WHAT YOU HAVE TO DO:
Give again, word for word, every line below from the one that has "Harmony (828, 86)" through the one that has "VIDEO: Nacking my", both included, and no others.

━━━ AVAILABLE DATA

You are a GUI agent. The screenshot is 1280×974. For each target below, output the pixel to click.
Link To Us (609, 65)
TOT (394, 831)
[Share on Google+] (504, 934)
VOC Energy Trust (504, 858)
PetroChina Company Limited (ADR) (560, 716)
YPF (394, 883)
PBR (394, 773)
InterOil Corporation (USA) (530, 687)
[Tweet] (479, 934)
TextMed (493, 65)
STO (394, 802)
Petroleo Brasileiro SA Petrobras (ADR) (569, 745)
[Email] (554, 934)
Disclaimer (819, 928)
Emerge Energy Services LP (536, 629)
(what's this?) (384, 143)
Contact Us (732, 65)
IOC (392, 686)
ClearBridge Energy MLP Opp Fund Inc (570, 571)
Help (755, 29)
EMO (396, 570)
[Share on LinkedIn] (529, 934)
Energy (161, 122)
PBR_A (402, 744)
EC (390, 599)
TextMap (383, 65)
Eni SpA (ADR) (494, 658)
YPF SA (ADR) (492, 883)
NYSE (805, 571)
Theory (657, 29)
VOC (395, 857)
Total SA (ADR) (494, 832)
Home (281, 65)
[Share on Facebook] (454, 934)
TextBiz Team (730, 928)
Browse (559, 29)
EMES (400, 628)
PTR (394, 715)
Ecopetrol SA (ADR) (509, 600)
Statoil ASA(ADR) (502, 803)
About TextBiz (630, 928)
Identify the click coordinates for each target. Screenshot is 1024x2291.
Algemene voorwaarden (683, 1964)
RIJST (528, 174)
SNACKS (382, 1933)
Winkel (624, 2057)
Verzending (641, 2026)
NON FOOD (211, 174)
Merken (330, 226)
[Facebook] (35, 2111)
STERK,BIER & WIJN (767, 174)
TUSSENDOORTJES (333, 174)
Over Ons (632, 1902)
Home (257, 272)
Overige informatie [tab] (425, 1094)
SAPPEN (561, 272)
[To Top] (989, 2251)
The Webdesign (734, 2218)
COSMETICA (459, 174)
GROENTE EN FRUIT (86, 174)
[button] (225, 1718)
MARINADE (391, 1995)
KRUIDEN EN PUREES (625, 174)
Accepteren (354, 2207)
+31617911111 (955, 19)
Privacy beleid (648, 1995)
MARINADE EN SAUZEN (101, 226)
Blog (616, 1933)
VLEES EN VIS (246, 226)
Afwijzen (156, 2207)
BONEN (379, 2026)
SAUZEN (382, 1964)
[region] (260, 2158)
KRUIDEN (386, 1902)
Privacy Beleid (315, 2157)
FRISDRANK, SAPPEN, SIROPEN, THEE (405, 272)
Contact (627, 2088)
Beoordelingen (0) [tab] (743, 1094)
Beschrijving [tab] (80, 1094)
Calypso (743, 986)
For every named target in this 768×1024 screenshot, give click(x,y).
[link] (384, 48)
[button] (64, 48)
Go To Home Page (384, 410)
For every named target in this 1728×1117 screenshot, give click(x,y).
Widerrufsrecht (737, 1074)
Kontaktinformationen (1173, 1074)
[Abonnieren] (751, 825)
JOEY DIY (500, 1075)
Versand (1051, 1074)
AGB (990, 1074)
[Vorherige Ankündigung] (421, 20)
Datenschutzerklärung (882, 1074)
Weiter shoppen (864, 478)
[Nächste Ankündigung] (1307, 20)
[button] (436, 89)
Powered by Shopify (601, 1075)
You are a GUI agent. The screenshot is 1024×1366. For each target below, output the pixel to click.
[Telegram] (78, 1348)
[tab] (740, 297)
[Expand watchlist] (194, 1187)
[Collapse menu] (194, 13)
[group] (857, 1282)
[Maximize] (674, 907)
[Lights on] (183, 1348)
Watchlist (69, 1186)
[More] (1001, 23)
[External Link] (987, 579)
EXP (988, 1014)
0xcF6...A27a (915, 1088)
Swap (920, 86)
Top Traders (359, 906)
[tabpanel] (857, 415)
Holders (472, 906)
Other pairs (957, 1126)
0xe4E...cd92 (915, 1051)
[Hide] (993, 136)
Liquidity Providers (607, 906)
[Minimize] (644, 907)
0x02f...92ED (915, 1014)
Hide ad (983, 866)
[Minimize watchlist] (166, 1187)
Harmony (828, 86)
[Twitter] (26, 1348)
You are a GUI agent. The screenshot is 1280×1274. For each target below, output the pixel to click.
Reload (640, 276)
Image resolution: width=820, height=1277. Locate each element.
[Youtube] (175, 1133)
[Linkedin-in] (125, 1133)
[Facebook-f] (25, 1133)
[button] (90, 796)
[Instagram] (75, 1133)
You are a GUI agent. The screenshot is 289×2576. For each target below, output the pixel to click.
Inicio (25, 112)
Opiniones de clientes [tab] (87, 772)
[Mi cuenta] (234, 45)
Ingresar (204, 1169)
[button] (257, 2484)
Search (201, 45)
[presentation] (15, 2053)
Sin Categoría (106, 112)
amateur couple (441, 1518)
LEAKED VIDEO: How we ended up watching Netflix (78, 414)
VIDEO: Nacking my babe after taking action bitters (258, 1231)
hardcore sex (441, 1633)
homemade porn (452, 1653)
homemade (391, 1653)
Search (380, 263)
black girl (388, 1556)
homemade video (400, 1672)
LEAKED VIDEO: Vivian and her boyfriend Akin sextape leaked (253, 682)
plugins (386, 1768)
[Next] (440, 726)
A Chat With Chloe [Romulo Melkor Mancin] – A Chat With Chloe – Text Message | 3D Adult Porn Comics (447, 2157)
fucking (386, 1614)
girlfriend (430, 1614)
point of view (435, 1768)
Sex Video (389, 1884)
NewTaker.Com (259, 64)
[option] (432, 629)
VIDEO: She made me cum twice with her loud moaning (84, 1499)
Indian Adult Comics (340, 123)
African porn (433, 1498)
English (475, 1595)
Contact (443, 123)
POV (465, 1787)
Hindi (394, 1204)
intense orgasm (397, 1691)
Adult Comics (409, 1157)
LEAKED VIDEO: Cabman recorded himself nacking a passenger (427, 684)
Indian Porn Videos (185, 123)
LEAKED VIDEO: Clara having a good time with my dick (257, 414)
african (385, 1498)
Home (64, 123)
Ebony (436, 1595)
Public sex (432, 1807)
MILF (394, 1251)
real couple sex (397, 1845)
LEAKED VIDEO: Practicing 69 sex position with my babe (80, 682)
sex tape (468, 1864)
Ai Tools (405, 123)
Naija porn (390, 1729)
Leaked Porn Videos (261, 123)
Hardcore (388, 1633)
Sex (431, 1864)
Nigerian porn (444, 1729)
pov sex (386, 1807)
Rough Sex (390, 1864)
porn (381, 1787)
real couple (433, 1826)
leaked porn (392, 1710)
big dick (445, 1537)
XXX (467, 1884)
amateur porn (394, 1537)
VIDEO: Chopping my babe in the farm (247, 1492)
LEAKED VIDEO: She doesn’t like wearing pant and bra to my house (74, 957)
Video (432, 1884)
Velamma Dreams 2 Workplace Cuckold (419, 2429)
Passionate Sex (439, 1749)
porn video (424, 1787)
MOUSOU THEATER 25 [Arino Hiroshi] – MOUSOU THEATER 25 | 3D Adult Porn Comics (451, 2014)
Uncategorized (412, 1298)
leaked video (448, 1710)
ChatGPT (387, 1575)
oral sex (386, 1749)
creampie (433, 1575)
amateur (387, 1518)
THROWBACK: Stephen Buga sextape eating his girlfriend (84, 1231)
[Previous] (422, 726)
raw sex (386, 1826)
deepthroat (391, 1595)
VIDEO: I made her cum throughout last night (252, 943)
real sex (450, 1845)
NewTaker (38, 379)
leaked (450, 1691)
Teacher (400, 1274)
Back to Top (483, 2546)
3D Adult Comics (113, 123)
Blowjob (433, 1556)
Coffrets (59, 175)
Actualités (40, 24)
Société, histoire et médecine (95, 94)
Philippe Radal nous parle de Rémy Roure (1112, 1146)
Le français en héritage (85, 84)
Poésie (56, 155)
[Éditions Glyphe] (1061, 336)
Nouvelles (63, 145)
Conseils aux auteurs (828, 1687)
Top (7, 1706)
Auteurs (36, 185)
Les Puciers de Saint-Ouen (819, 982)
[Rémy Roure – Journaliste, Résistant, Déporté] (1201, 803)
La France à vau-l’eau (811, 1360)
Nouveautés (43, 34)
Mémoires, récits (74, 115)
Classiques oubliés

━━━━━━

OUTPUT FOR THIS TASK:
Harmony (828, 86)
[Twitter] (26, 1348)
You are a GUI agent. The screenshot is 1280×1274. For each target below, output the pixel to click.
Reload (640, 276)
Image resolution: width=820, height=1277. Locate each element.
[Youtube] (175, 1133)
[Linkedin-in] (125, 1133)
[Facebook-f] (25, 1133)
[button] (90, 796)
[Instagram] (75, 1133)
You are a GUI agent. The screenshot is 289×2576. For each target below, output the pixel to click.
Inicio (25, 112)
Opiniones de clientes [tab] (87, 772)
[Mi cuenta] (234, 45)
Ingresar (204, 1169)
[button] (257, 2484)
Search (201, 45)
[presentation] (15, 2053)
Sin Categoría (106, 112)
amateur couple (441, 1518)
LEAKED VIDEO: How we ended up watching Netflix (78, 414)
VIDEO: Nacking my babe after taking action bitters (258, 1231)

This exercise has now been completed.